Description
Catalog.scala currently registers ~340 functions in a single flat Seq[FunctionDescription], with sparse comments delimiting groups (// Expression for vectors, // Expression for rasters, // geom <-> geog conversion functions). The flat structure has two practical drawbacks:
- Categorization drifts. Comment-based grouping is loose, so over time predicates, accessors, editors, and operations end up interleaved. A new contributor adding a function has no clear hint about where to place it.
- The taxonomy is duplicated, not shared. The SQL docs already organize the same functions into 17 well-defined categories (Geometry Constructors, Predicates, Measurement Functions, Overlay Functions, etc.), and the raster docs follow the same pattern.

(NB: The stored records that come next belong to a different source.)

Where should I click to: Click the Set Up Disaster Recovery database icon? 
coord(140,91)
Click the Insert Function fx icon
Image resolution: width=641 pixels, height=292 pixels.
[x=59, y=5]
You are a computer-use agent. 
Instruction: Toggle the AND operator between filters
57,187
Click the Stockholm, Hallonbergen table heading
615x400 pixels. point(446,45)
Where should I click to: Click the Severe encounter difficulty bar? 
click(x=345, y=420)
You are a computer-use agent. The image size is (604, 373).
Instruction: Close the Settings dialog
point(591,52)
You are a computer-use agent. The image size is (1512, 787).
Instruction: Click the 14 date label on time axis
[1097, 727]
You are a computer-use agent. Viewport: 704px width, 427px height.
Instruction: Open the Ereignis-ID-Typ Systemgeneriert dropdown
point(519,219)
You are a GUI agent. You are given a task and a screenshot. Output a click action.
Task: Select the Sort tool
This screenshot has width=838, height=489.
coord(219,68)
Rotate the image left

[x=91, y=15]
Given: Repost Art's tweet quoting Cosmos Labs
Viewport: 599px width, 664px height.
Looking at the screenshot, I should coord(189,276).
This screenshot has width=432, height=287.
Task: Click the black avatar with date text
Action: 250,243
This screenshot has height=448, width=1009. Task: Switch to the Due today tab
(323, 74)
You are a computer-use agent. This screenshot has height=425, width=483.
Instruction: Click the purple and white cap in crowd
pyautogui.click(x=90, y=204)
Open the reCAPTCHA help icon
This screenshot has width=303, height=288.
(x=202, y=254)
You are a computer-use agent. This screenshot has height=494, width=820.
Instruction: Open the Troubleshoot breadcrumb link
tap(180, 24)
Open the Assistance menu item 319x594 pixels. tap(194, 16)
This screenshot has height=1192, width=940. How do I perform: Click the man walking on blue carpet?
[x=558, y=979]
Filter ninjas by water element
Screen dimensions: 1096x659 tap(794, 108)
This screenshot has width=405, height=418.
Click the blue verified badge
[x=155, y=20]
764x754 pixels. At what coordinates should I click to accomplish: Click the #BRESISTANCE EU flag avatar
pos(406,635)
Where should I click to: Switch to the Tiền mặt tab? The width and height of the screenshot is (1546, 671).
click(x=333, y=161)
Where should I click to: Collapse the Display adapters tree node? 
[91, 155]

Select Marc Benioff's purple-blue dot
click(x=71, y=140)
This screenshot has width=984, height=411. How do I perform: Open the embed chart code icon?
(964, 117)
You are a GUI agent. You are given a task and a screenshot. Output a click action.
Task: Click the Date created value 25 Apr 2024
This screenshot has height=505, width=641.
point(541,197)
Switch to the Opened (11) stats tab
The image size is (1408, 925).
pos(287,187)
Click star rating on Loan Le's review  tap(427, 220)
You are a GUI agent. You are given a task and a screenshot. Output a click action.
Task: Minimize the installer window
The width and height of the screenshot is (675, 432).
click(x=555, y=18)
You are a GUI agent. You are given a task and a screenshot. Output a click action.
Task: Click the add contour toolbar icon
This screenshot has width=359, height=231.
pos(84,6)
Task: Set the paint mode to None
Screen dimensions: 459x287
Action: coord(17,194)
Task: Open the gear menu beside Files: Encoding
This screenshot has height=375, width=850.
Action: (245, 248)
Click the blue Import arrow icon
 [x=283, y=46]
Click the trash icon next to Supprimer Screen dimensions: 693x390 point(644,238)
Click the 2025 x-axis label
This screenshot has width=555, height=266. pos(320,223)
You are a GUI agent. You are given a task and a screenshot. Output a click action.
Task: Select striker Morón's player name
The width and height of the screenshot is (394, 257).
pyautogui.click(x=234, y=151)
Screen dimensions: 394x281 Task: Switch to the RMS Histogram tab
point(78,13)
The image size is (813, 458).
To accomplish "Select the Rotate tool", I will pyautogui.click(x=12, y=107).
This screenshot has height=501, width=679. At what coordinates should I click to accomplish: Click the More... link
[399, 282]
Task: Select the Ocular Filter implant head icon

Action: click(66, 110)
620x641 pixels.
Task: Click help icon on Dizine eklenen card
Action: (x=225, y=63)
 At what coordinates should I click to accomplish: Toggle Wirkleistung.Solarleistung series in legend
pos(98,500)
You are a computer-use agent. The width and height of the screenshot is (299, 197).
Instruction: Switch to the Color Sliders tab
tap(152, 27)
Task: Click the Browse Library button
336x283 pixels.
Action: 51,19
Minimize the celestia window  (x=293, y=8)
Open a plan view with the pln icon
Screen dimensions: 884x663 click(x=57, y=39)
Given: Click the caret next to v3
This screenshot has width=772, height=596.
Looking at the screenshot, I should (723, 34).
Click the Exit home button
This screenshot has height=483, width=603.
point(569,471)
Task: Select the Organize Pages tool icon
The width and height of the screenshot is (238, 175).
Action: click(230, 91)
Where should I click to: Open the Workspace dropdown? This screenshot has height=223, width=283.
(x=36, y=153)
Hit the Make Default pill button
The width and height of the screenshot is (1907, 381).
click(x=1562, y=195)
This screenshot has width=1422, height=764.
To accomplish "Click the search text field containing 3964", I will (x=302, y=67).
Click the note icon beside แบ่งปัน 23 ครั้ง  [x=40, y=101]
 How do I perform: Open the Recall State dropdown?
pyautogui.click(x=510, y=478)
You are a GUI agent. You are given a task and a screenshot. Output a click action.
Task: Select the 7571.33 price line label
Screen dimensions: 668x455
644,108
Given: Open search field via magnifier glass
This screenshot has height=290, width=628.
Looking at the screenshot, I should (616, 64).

Catalog.scala doesn't reflect that taxonomy at all.
Proposal
Split the flat expressions list into named category sequences whose names match the existing docs categories, then concatenate them. Pure code organization — no behavior change, no new/removed functions, registration order preserved.
val geometryConstructorExprs: Seq[FunctionDescription] = Seq(...)
val predicateExprs: Seq[FunctionDescription] = Seq(...)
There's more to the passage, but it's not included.